Fujitsu’s custom chip, the first to use supercomputing extensions to the ARMv8-A instruction set, is set to come into operation with the post-K supercomputer around 2021
Fujitsu has given the first details on a high-end, ARM-based processor it plans to use in an upcoming exascale supercomputer.
Called the A64FX, the chip is being developed from scratch for the “post-K” supercomputer, intended as the successor to the K computer, which set supercomputing records in 2011.
The post-K system, being developed by Fujitsu and Riken, is intended to be up to 100 times faster than the K computer, and is expected to come into operation sometime around 2021.
Exascale systems, those that perform at at least one exaFLOP, or one billion billion calculations per second, represent unexplored territory, with the first such supercomputers expected to come into play around 2020.
Earlier this year researchers at the US Department of Energy’s Oak Ridge National Laboratory broke the exascale barrier, achieving peak throughput of 1.88 exaops while analysing genomic data on the recently launched Summit supercomputer.
The ORNL researchers achieved the breakthrough by using a mixture of high-precision and reduced-precision calculations, which can be carried out at increased speeds.
Fujitsu said it hopes the post-K computer will set a new performance record when it eventually comes online.
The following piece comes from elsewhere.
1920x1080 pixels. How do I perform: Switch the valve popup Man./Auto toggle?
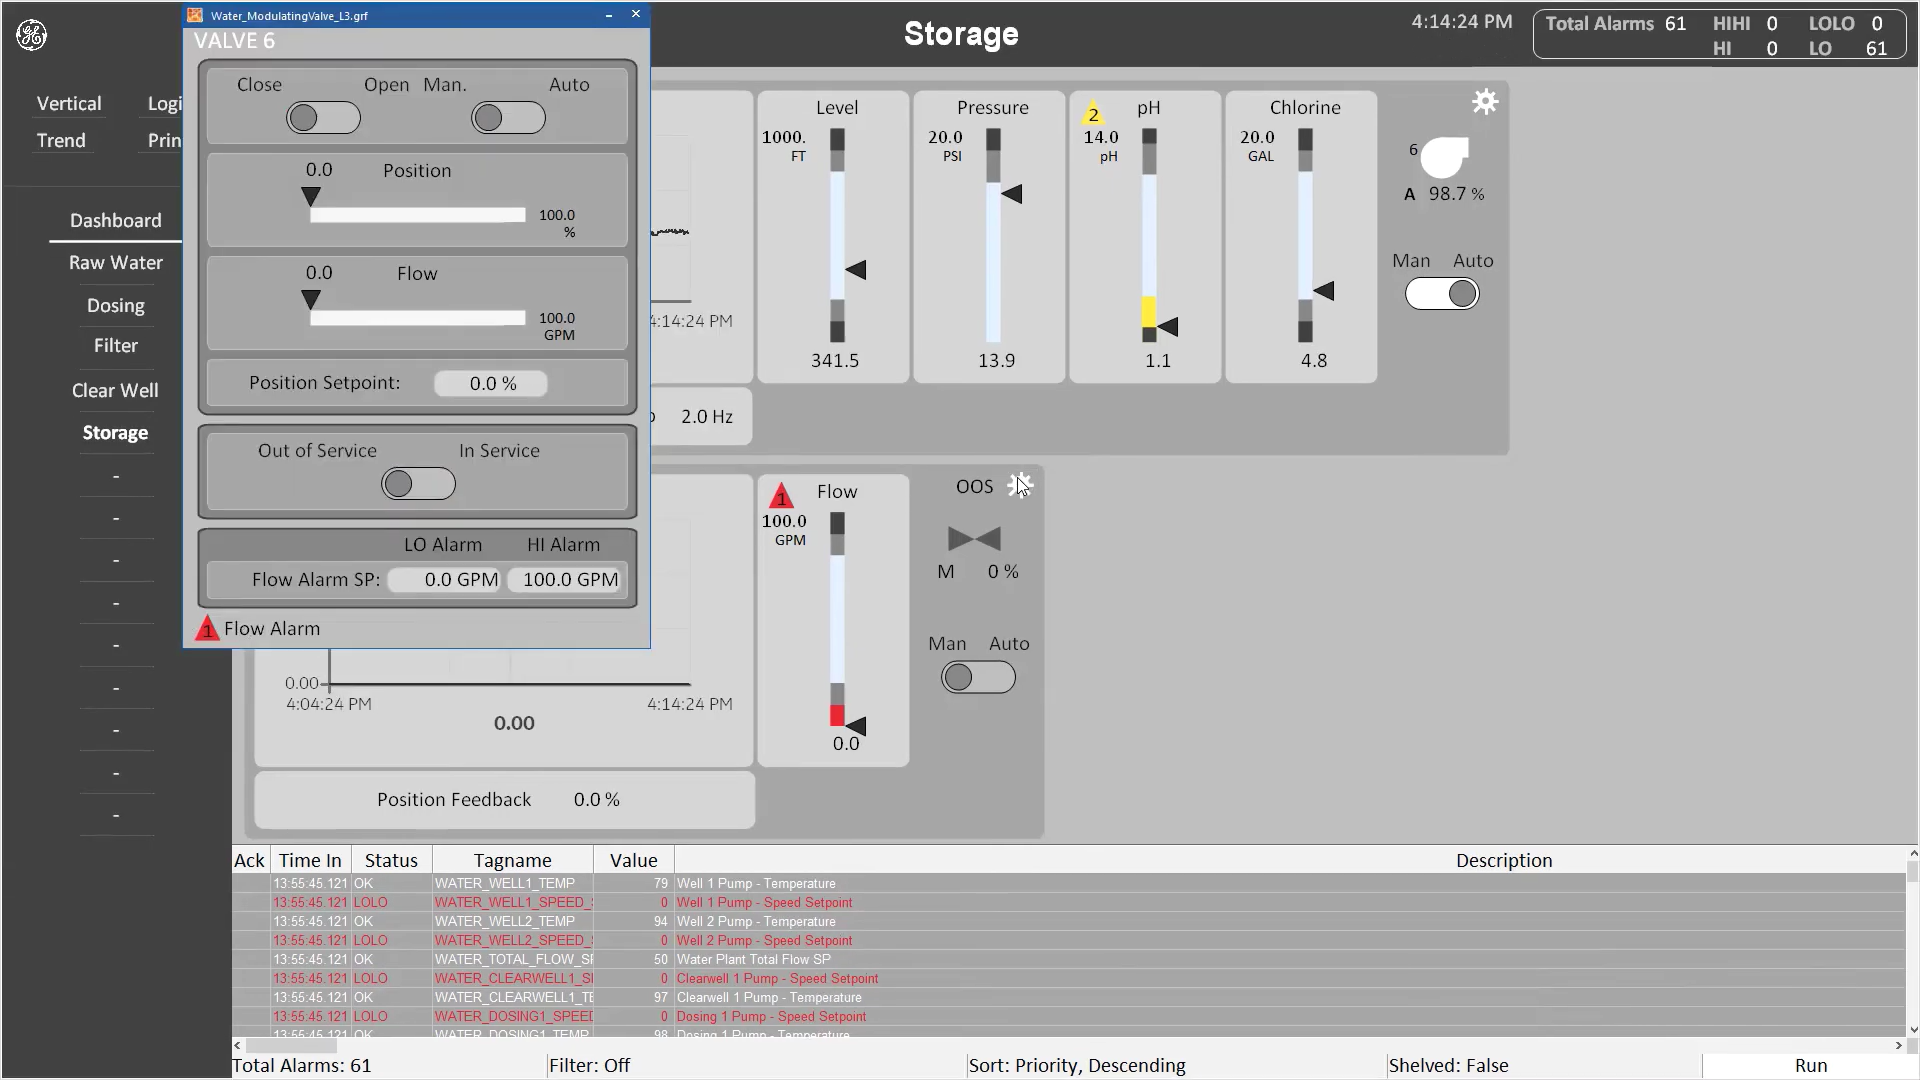point(508,118)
At the Hot Chips high-performance processing conference in Silicon Valley this week, the company said the A64FX chip would be the first to adopt the Scalable Vector Extension (SVE), an extension of the ARMv8-A instruction set designed for supercomputing.
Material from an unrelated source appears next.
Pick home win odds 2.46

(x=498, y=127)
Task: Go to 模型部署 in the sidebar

Fujitsu was a lead partner collaborating with ARM on the development of SVE, and developed the microarchitecture of the A64FX itself, building on its previous experience with supercomputers, mainframes and UNIX servers.
The chip offers peak performance of more than 2.7 TFLOPS and supports massive parallisation through a new generation of the Tofu interconnect originally developed for the K computer.
It features low power consumption, mainframe-class reliability and supports a wide range of applications, Fujitsu said.
Its high memory bandwidth and high-performance stacked memory allows it to efficiently use the chip’s high-functional CPUs for greater performance.
The chip performs at 2.7 TFLOPS for double-precision, 64-bit floating point operations, with twice the rate for single-precision, 32-bit and four times that figure for half-precision, 16-bit operations.
This means that, as with the Summit system, researchers can use single or half-precision operations to achieve faster results.
Support for high-performance 16-bit and 8-bit integer operations means the chip can be used for a wide range of applications, including big data and AI processing, as well as the complex simulations usually associated with supercomputers.
Fujitsu said the system is also intended for simulations in fields such as health and longevity, disaster prevention and manufacturing and industry.